- MATERIAL PROVIDED
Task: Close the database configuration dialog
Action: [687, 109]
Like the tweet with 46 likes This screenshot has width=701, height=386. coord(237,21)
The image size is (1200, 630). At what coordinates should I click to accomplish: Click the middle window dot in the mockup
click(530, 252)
...
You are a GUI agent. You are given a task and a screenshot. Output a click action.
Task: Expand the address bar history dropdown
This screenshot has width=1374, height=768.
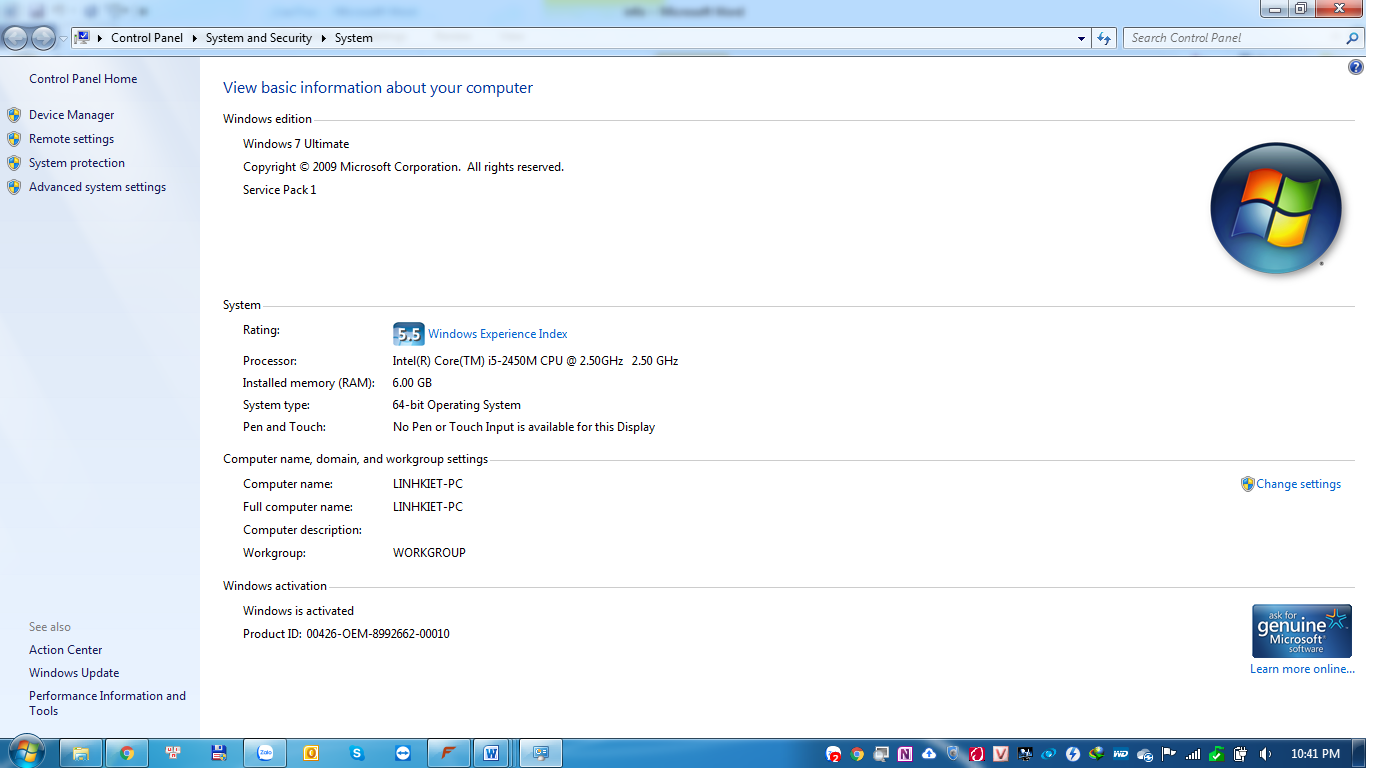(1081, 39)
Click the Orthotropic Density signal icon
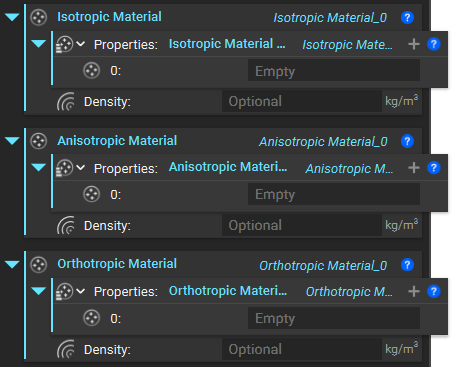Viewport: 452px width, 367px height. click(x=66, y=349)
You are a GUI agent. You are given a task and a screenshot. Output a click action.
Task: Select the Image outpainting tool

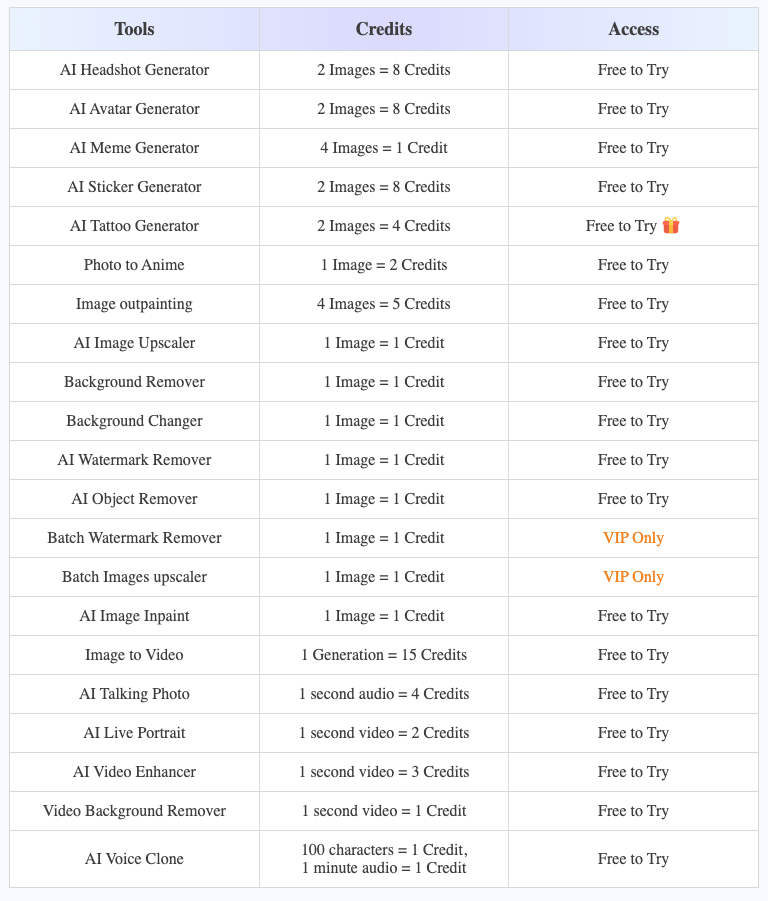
...
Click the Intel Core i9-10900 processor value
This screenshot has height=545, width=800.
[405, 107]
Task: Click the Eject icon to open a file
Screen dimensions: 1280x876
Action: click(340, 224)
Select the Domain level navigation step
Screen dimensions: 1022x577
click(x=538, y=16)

- WHAT YOU NEED TO DO
Print the part of the listing above that opens with the line containing "This screenshot has width=1374, height=768." and closes with the line containing "Task: Select the Image outpainting tool". Copy it exactly, both ends included, and omit the pictures.

- TASK OUTPUT
This screenshot has width=1374, height=768.
(1081, 39)
Click the Orthotropic Density signal icon
Viewport: 452px width, 367px height. click(x=66, y=349)
You are a GUI agent. You are given a task and a screenshot. Output a click action.
Task: Select the Image outpainting tool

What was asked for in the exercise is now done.